Bloemfontein: As the ANC celebrated its 100th birthday yesterday in a 100 million rand (Dh45 million) commemoration, many were clamouring for the party itself to clean up its act after nearly 18 years at the head of Africa's most powerful economy.
Once the yoke of apartheid was thrown off, the ANC began ruling South Africa in a blaze of international goodwill that idolised it as moral beacon for a troubled continent and world.
Now, this image has dimmed as critics accuse ANC leaders of indulging in the spoils of office, squandering and raping mineral resources and engaging in vicious power struggles.
Even as party leaders rallied in Bloemfontein cloaked in self-congratulatory slogans such as "Unity in Diversity" and "100 Years of Selfless Struggle", in the nearby farming town of Thaba Nchu, two anti-apartheid veterans in their 80s seethed at what they saw as the betrayal of their ideals.
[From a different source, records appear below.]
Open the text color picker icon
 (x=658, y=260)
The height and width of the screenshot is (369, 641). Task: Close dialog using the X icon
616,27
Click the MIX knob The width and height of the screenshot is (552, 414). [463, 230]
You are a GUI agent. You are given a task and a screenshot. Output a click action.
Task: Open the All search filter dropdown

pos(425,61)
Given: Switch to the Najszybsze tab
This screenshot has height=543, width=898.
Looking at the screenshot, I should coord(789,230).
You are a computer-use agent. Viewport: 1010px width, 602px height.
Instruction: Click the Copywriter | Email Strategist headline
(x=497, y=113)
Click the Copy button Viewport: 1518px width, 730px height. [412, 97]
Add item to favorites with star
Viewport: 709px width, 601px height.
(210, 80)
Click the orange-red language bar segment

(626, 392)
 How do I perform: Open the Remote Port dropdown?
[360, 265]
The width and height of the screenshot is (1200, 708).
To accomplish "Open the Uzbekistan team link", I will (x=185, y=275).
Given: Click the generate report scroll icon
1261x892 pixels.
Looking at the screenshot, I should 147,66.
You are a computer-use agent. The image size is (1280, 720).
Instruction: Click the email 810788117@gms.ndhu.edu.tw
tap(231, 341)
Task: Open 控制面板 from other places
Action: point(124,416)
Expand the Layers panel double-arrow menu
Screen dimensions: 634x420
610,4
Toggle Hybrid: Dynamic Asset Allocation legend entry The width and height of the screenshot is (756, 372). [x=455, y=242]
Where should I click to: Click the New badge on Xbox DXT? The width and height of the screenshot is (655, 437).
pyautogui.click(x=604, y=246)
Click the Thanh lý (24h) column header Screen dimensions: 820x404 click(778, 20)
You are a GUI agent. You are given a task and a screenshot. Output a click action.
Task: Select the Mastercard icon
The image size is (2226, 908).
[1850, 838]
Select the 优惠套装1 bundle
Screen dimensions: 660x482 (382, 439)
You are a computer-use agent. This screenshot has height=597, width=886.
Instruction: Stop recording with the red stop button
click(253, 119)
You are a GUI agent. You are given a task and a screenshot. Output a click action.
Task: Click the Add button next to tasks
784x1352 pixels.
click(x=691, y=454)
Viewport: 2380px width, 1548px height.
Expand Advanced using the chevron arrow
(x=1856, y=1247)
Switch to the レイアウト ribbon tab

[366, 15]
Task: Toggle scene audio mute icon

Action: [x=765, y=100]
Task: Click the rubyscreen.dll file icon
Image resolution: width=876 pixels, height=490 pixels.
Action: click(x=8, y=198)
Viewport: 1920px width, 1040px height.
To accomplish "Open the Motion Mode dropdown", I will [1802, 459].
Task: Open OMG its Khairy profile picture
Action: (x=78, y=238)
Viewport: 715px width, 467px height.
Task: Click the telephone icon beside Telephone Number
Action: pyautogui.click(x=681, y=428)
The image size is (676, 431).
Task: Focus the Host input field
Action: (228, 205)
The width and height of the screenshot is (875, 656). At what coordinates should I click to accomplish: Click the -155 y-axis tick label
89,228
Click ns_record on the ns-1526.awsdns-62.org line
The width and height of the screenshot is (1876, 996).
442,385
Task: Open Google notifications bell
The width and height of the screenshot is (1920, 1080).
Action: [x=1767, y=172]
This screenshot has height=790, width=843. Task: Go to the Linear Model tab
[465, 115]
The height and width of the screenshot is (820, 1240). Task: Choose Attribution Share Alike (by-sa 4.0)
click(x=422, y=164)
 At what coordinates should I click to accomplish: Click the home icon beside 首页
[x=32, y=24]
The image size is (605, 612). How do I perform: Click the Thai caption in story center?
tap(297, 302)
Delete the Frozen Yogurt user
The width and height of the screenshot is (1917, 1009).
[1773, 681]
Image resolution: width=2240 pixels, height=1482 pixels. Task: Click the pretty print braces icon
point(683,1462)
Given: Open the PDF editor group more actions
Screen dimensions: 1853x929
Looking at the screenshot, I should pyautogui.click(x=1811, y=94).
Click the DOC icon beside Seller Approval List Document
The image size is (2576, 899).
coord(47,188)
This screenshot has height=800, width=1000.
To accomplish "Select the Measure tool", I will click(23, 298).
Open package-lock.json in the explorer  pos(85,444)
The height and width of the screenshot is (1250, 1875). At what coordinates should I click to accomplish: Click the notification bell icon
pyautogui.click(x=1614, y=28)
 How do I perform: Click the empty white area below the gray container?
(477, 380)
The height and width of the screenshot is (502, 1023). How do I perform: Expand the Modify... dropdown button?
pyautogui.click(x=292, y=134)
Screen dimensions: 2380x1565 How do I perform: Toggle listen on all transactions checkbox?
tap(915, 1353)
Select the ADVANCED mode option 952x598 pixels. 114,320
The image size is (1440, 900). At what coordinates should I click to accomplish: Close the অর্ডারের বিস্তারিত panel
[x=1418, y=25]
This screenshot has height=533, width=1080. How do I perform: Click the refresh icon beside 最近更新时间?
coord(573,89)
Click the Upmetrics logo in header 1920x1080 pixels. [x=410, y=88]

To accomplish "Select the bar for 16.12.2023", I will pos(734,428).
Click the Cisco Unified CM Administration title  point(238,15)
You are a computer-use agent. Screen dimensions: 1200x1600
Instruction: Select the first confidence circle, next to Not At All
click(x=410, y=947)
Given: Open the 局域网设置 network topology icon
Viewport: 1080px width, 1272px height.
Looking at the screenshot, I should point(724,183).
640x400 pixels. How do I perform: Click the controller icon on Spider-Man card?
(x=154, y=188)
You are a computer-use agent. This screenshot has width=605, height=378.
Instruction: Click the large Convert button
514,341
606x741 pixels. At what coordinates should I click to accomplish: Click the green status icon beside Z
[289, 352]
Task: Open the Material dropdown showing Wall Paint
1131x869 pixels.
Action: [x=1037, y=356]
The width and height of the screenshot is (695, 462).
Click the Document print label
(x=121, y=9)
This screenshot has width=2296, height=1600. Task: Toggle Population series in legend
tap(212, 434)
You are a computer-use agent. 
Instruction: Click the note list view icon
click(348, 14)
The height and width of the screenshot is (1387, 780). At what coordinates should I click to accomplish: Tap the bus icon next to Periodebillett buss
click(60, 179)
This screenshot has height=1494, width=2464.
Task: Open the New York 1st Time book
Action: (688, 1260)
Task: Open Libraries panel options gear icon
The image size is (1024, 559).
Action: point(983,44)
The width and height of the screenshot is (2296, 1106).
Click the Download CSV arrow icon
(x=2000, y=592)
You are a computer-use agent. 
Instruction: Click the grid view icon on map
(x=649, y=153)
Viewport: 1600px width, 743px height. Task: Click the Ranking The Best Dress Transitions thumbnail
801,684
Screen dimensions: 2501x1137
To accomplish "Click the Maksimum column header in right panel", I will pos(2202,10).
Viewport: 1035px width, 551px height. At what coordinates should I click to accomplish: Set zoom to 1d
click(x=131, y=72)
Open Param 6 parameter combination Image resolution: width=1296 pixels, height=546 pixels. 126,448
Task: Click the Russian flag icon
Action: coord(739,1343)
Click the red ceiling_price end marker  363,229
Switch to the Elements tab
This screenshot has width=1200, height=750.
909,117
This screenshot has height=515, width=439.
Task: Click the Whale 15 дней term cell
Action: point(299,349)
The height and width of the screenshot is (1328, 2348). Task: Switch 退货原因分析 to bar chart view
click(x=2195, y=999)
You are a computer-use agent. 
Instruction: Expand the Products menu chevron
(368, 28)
"Selfless rule, my foot!" spluttered 84-year-old Sally Motlana, widow of the late Dr Nthato Motlana, an anti-apartheid activist who was Mandela's doctor.
Speaking to Reuters in the house of one of the earlier presidents of the ANC, James Sebe Moroka, she and Moroka's daughter-in-law Gladys Moroka, 80, railed against Zuma and his government, criticising the power struggle that forced out president Thabo Mbeki and attacking the self-enrichment "gravy train" that they said tarnished the top echelons of the party. "The only thing that makes me proud of the ANC is the liberation of the people of South Africa. But the present government has nothing that makes me proud," said Motlana. "The anger in me could kill a human being."